A drum we have been beating with some regularity here at RBN  is that, thanks to fast-rising production in the Eagle Ford, Permian, Marcellus/Utica and other “wet” natural gas plays, the US is awash in ethane and will become even more so. As it turns out, we now expect that “potential ethane” production will increase even more quickly than we had previously thought, to 2 MMb/d in 2016 and 2.6 MMB/d in 2019. We also believe that while the half dozen world-class steam crackers expected to come online the next few years will use some of the increased output, there will still be a lot of surplus ethane left to export—or, failing that, to reject into natural gas. In today’s blog, we provide updates on ethane production, economics and rejection, and on the potential for new ethane-consuming steam crackers and increasing ethane exports.

Ethane makes up the largest portion of the NGL barrel, ranging between 40% and 65% of most NGL production.  It is the lightest and least valuable of the NGLs, and it has only one use (other than rejection and use as fuel).  And that is as a petrochemical feedstock in an olefin “steam” cracker. If there is inadequate demand for ethane at a price that justifies its extraction from the gas stream, then it is simply left in the gas and sold for its BTU value as pipeline natural gas – a practice known as rejection.

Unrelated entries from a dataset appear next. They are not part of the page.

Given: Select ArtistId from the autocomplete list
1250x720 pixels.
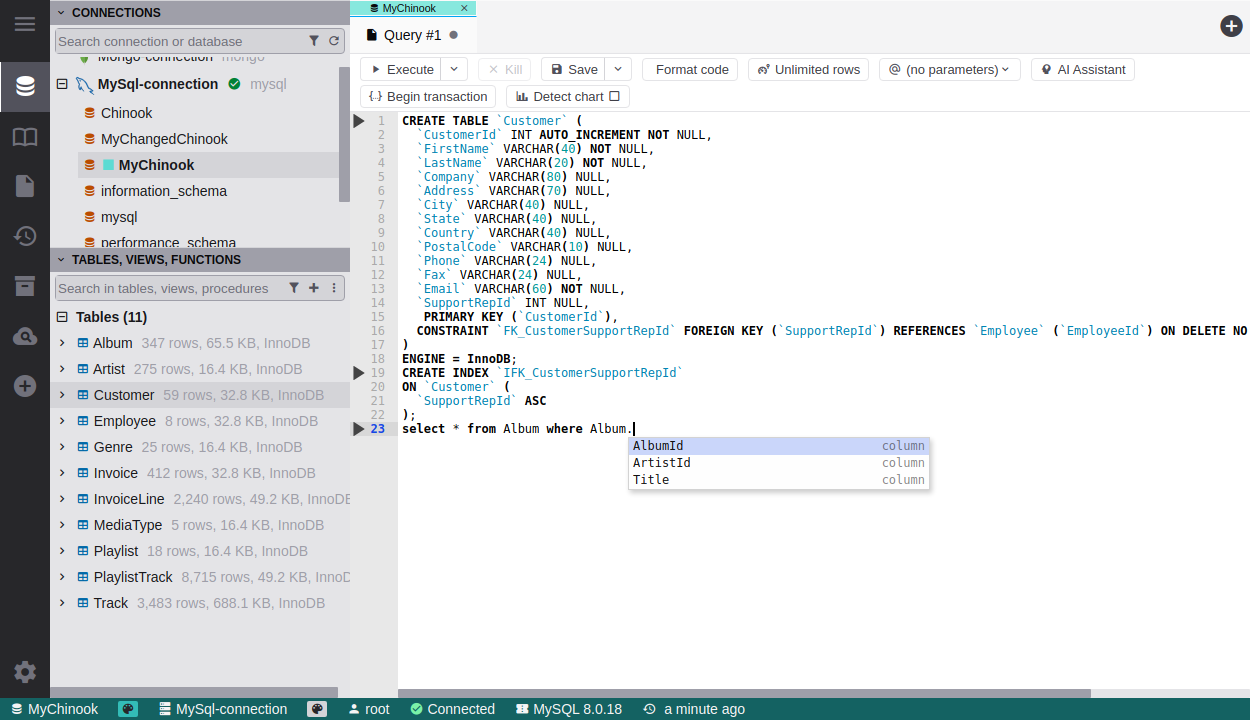Looking at the screenshot, I should (x=661, y=463).
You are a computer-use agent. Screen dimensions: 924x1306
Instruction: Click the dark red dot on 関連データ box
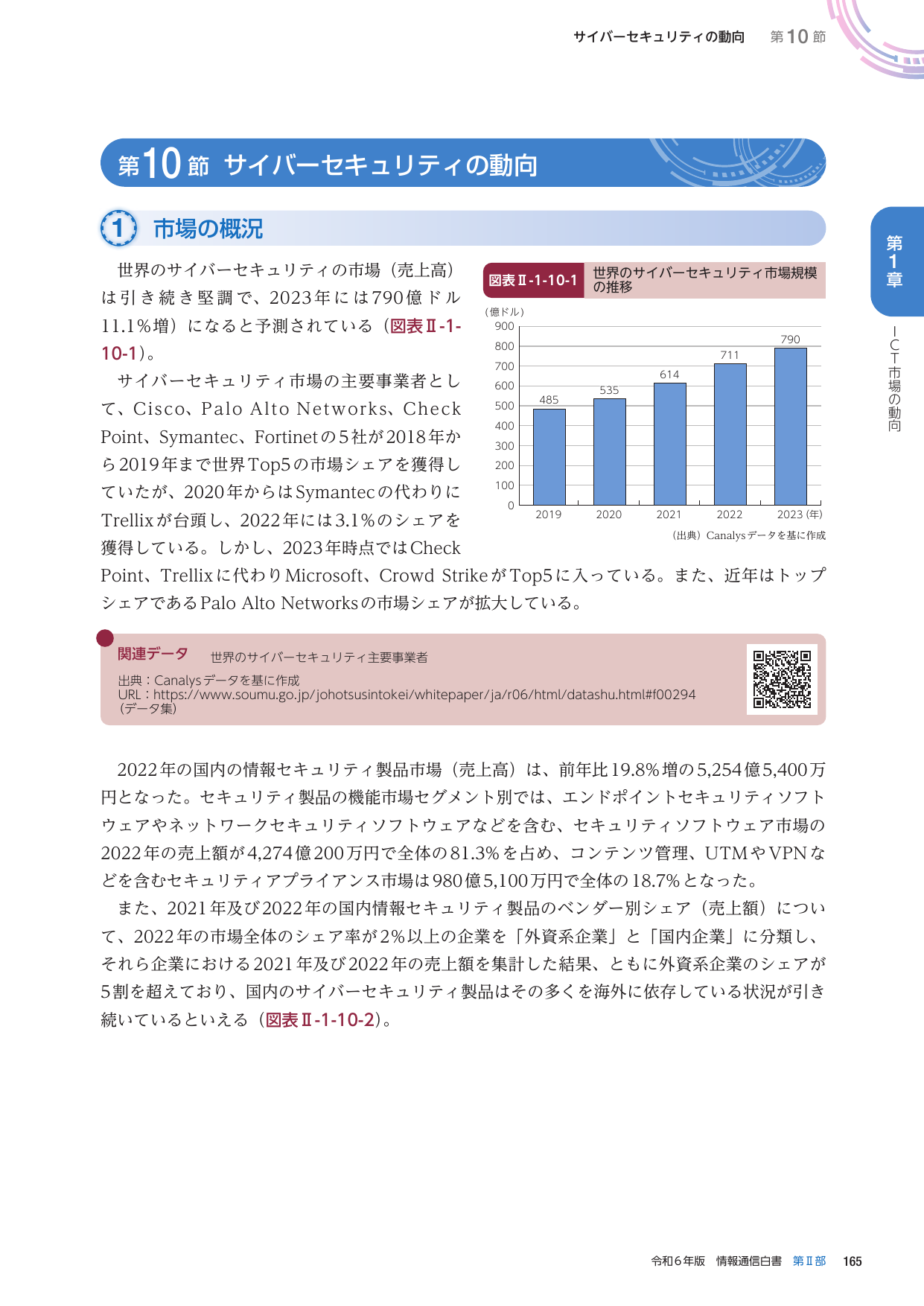pos(105,638)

Given that ethane production over the past three years has far exceeded domestic petchem demand its price has plummeted from 2011-12 highs (and from a spike in early 2014 that came in sympathy with a big weather-related jump in propane and natural gas prices) and now hovers just above 20 cents/gal (see Figure #1A)—or when considered on a per-BTU basis, at only 85% to 90% of the per-BTU value of Henry Hub natural gas (see Figures #1B and C). [Note that we calculate this ratio each day and display the graphic results in our Spotcheck service provided as part of RBN Energy’s Backstage Pass premium service.]

Figure #1

Source: OPIS, RBN Energy (Click to Enlarge)

With ethane prices so low, operators of petchem steam crackers that can use ethane (some cannot – see What’s Crackin’ Dude)) are very happy campers, with record high margins for the production of ethylene from ethane. Ethane producers on the other hand have to carefully determine whether it is more profitable for them to extract ethane for transport and sale to downstream buyers or to reject it by leaving it in the gas stream and selling it as natural gas. The US petrochemical industry’s response to the domestic ethane surplus and the expectation of continued low US ethane prices has been to switch to ethane as their feedstock where they can (at flexible steam crackers), to retrofit less flexible crackers so they can use ethane, and – longer term, to build new ethane-based cracker capacity—including big new crackers. But ethane production is currently easily outpacing the growth in ethane consumption by these steam crackers, so a growing amount of ethane will need to be rejected—or to find another home such as exports to Canada or overseas markets.